Nach ein paar stressigen Minuten (Ich hätte mich nicht nochmal ein halbes Stündchen hinlegen sollen!) war es dann soweit. Gegen 07:00 Uhr gingen die Profis auf die 3,8 Kilometer lange Schwimmstrecke in der Maas.

Ab 07:15 gab es dann einen Rollingstart für die Agegrouper, also für Niklas und mich. Jede Sekunde ging ein Amateurathlet ins Wasser. Hierdurch wurde die chaotische Startphase, die sog. Waschmaschine, vermieden. Niklas und ich ordneten uns bei einer prognostizierten Schwimmzeit von 01:10 Stunde ein. Während der 15 Minuten Wartezeit fragten wir uns wahrscheinlich beide nochmals, ob wir das wirklich freiwillig machen oder ob ein Frühstück im Hotel nicht die bessere Alternative gewesen wäre. Egal um 07:30 Uhr ging es dann auch für uns richtig los. Ab in die Maas und die ersten 1,7 km gegen die leichte Strömung anschwimmen. Durch den Rollingstart war es für mich sehr einfach, meinen Rhythmus zu finden. An der Schwimmstrecke standen unzählige Zuschauer, insbesondere auf den Brücken. Nach gut 32 Minuten war auch schon der Australien Exit (ein kurzer Landgang am Regierungsgebäude in Maastricht) erreicht und es ging wieder auf den Rückweg Richtung Wechselzone. Da jetzt die Strömung den „richtigen“ Weg nahm, konnte ich den Turbo zünden. Die folgenden 2,1 km schwamm ich fast in derselben Zeit, wie zuvor die 1,7 km. Somit konnte ich mich bereits nach 1:05 h das Wasser der Maas verlassen.

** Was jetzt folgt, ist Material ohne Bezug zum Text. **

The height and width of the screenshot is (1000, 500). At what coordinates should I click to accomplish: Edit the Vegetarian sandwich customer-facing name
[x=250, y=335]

In der Wechselzone verbrachte ich eine gefühlte und tatsächliche Ewigkeit. Da für den Tag äußerst bescheidene Wetterbedingungen vorausgesagt wurden, entschied ich, mich warm einzupacken. In der Nachschau war es die richtige Entscheidung, aber 08:40 Minuten in der Wechselzone sind dennoch eine unfassbar lange Zeit.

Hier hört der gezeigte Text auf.